§ Parts of the exercise:
A. From the comment thread, list every individual person referred to by name.
B. Extract the passage of the comment thread between "Germans in WWI" and "a great power.", inclusive.

§ Text section:

Olympics principles are so passe. Now, it's all kitschy showbiz.

Anonymous said...

"Yeah, clearly, having Germany totally dominate Europe wouldn't threaten Britain at all."

Germans in WWI didn't want to dominate Europe. Even if they'd won, they would not have invaded and occupied most of Europe. They wanted to be left alone to grow into a great power.

Anonymous said...

In other World War G/Cold War II news, Russia is threatening to quit the START treaty because the United States and NATO (but I do repeat myself) are going ahead with installing "missile defense" hardware and ships. Ostensibly because of Iran and North Korea and the terrorism bogeyman: not US/NATO expansionism against Russia and/or China, of course. For more...: http://rt.com/news/destroyer-us-poland-start-treaty-530/

Remember how the US promised not to expand NATO into former Soviet satellites and states when the USSR was falling apart? What is the lesson to be learned here, again and again? Only trust the US as far as you can throw them; they will kick you when you're down. (And if you have "WMDs," hold on to them tight, unless you want to be on the wrong end of the hanging Saddam or Gaddafi keyster shanking treatment.)

HA said...

"Remember the 1984 games in Los Angeles with the break dancers? Really embarrassing. We proudly celebrate our ghetto culture.

Given the fact that the traditional retort to US complaints about Soviet human rights abuses throughout that cursed union's existence was "Well, what about the way you Americans oppress the Negroes?", I'm not sure this would the most appropriate post in which to make that particular observation, unless it is an attempt to savor the irony. (That being said, break dancing is admittedly not on the level of Pushkin's poetry, which is what Russians regard as a kind of celebration of black culture, however belaboredly.)

Anonymous said...

"Unlike us, they have not started any wars lately." - While I do agree that Russia is mostly in the right here, there was that bit in Georgia to remember.

§ Dataset excerpt:
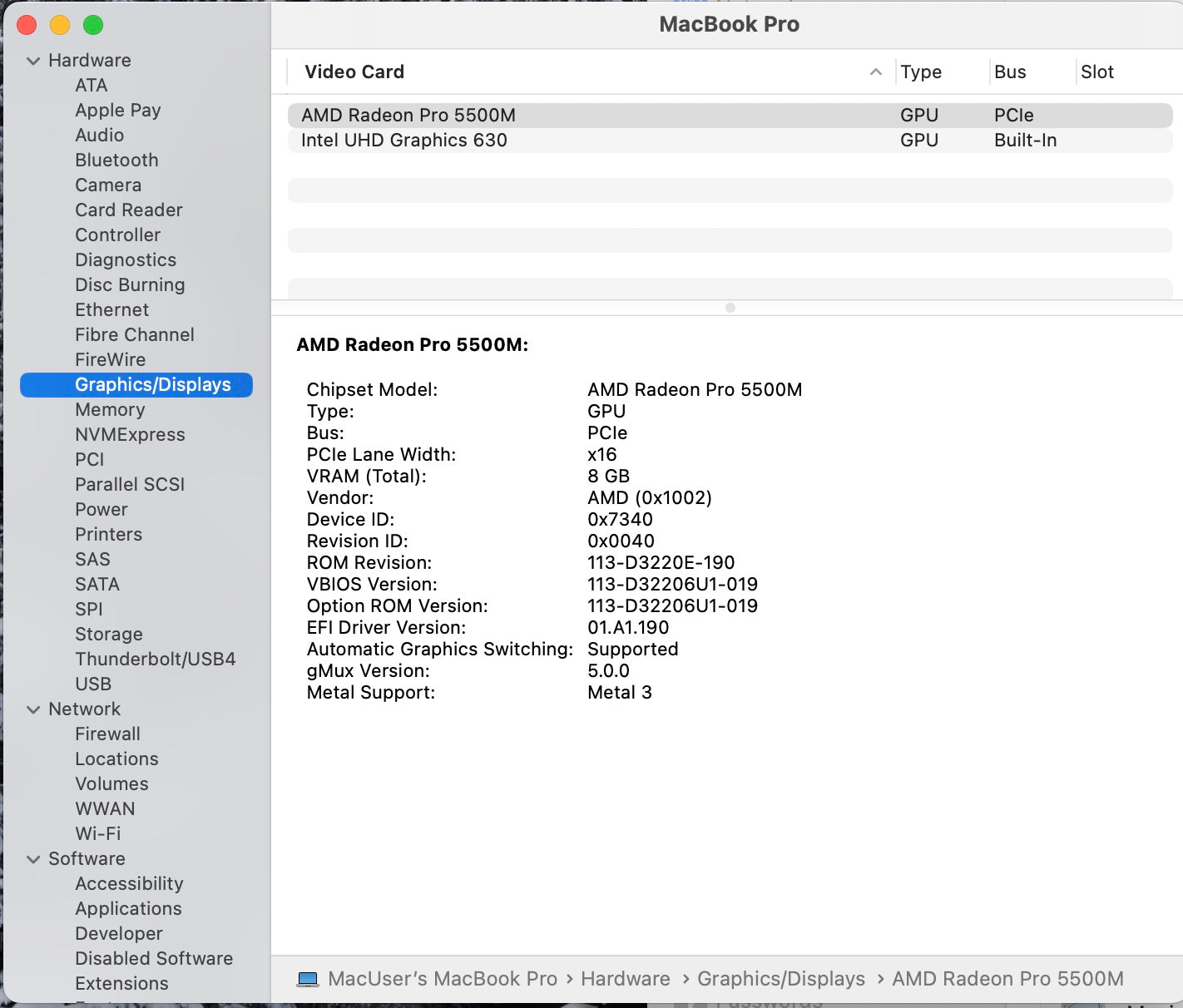Open the Graphics/Displays section
The image size is (1183, 1008).
(x=152, y=384)

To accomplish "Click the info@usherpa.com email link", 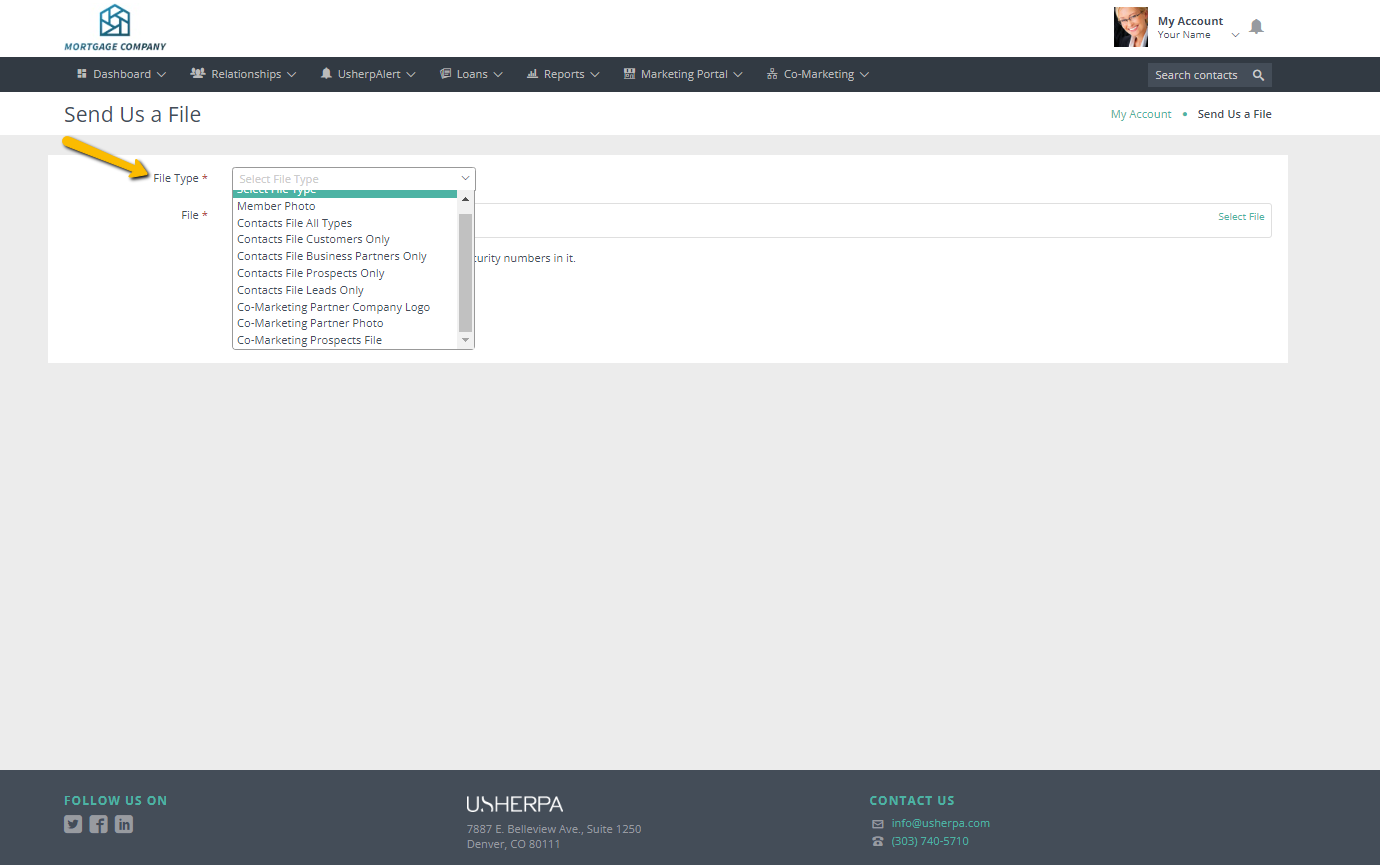I will tap(940, 823).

§ Outputs for the tasks:
A. Saddam, Gaddafi, Pushkin

B.
Germans in WWI didn't want to dominate Europe. Even if they'd won, they would not have invaded and occupied most of Europe. They wanted to be left alone to grow into a great power.